Primary Day in Florida: Voters brave pandemic to cast their votes for Biden or Sanders.

ST. PETERSBURG, Fla (AP) — Election officials across Florida scrambled to run Tuesday’s presidential primary as smoothly as possible despite fears of the new coronavirus, with some poll workers dropping out and many voters wary of approaching any crowds.

Polls opened at 7 a.m. in a key showdown between former Vice President Joe Biden and Vermont Sen. Bernie Sanders for the Democratic nomination, but it was possible some stations wouldn’t be staffed enough to accommodate voters.

At least five polling stations couldn’t open in Palm Beach County because workers didn’t show up, that county’s elections department said. The county had 800 volunteers back out as of Monday, with 100 new volunteers offering to take their place.

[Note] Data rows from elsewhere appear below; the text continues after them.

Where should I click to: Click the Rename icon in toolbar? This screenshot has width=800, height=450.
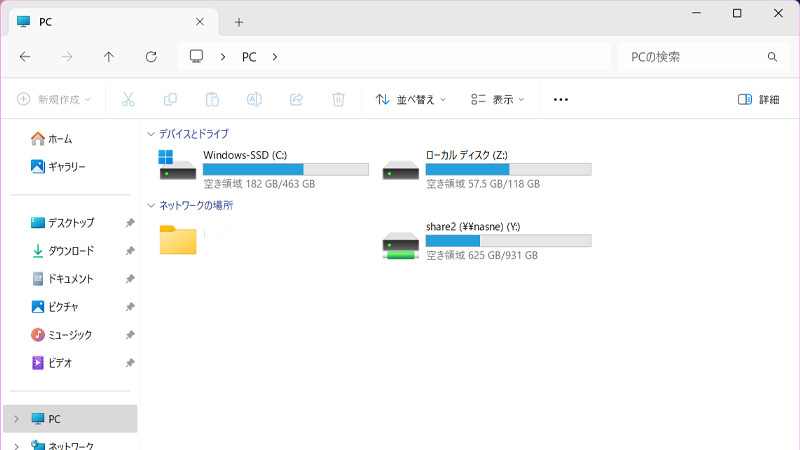coord(254,99)
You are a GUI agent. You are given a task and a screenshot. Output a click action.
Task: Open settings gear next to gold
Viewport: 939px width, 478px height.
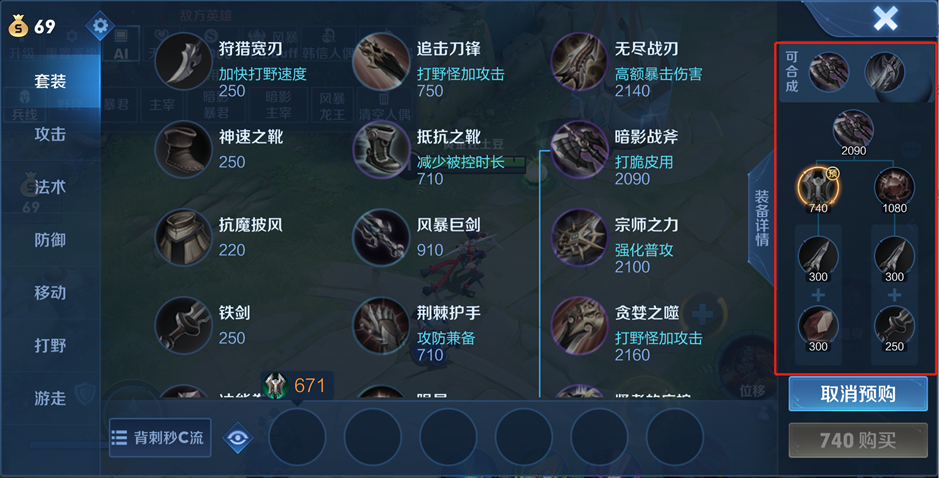[x=100, y=26]
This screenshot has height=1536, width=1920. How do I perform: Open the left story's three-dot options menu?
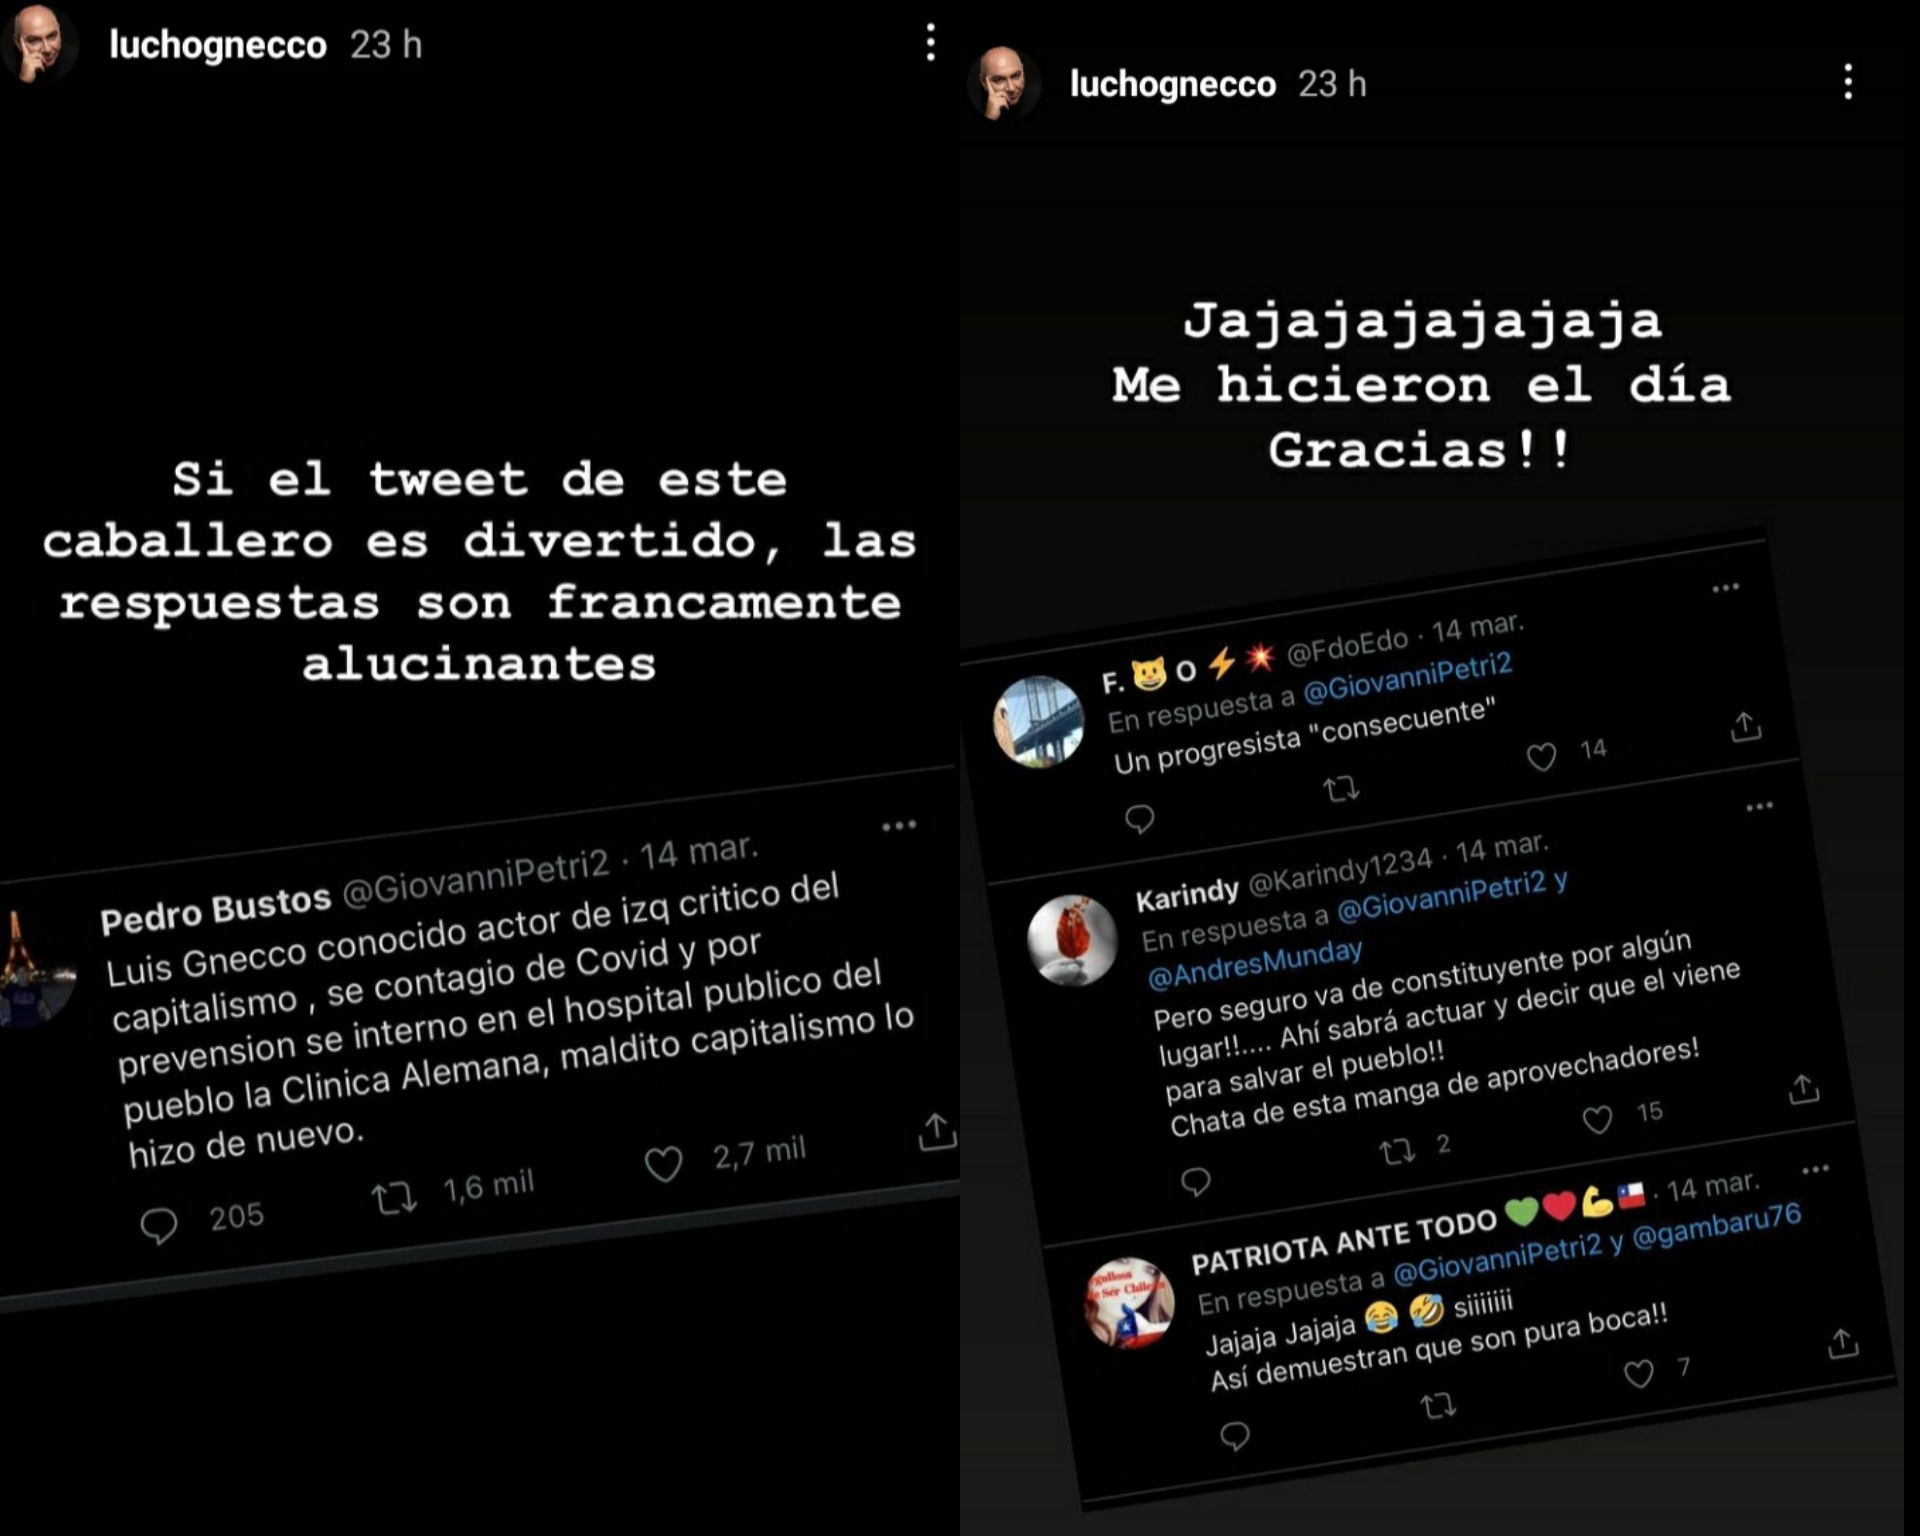tap(931, 43)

A coalition of progressive groups sued the state of Florida, citing the disruptions in an attempt to get mail-in balloting for the presidential primary extended into next week.

In the Tampa suburb of Riverview, Nick Campbell, 39, ventured to a polling station with his wife and their 11-year-old daughter, taking precautions to not get infected with COVID-19.

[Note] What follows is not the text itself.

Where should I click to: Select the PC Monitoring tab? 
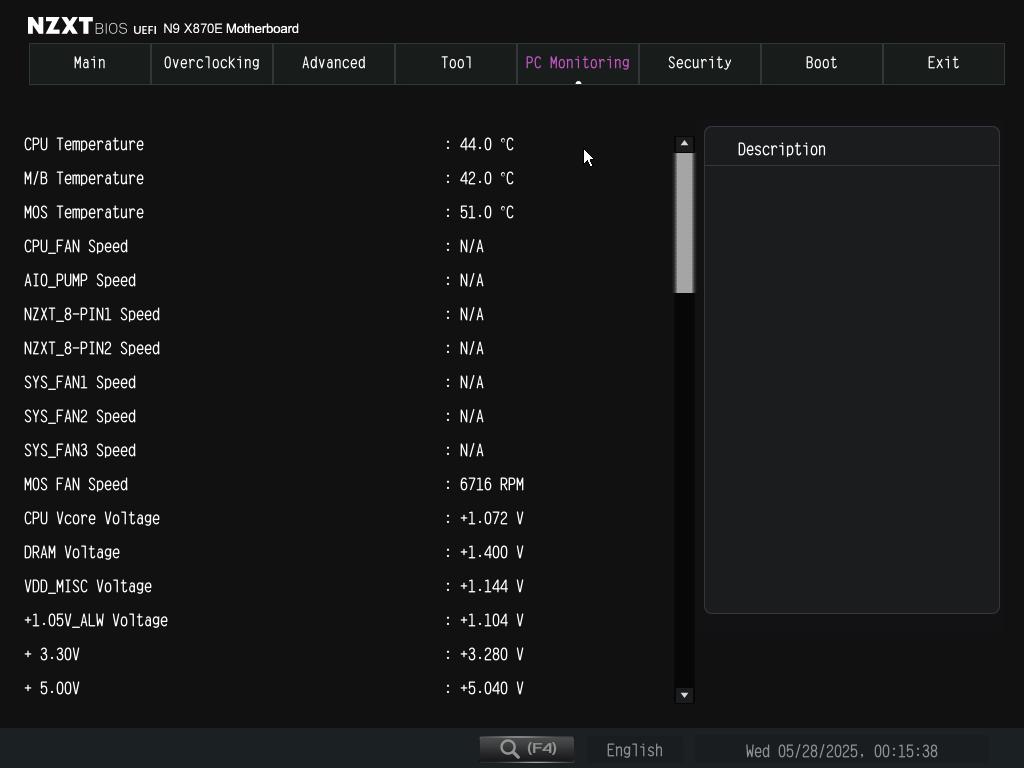coord(578,63)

They were armed with masks and gloves, but when they saw there were no other voters, they opted to don only their purple nitrile exam gloves. The door to their polling place – a library – was open – and the four poll workers inside sat behind a table.

“I didn’t touch anything. It was a very sterile operation,” he said.

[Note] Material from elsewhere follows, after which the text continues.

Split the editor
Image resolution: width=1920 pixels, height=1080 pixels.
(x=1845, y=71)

But Jonathan Castoire, a Broward County telecommunications engineer, said he couldn’t vote Tuesday because he has multiple sclerosis and his voting station is in a senior center. He felt that would be too dangerous.

Castoire said he tried calling elections officials for help, but got nowhere, leaving him feeling like he has been given “an ultimatum” to choose between his health and his right to vote. “That’s not right,” he said.

Gov. Ron DeSantis decided Monday to push ahead with the voting, saying he believed the election could be run safely despite the outbreak. Also voting on Tuesday were Illinois and Arizona. After Ohio’s health director ordered polls closed there, that state’s election was rescheduled for June 2.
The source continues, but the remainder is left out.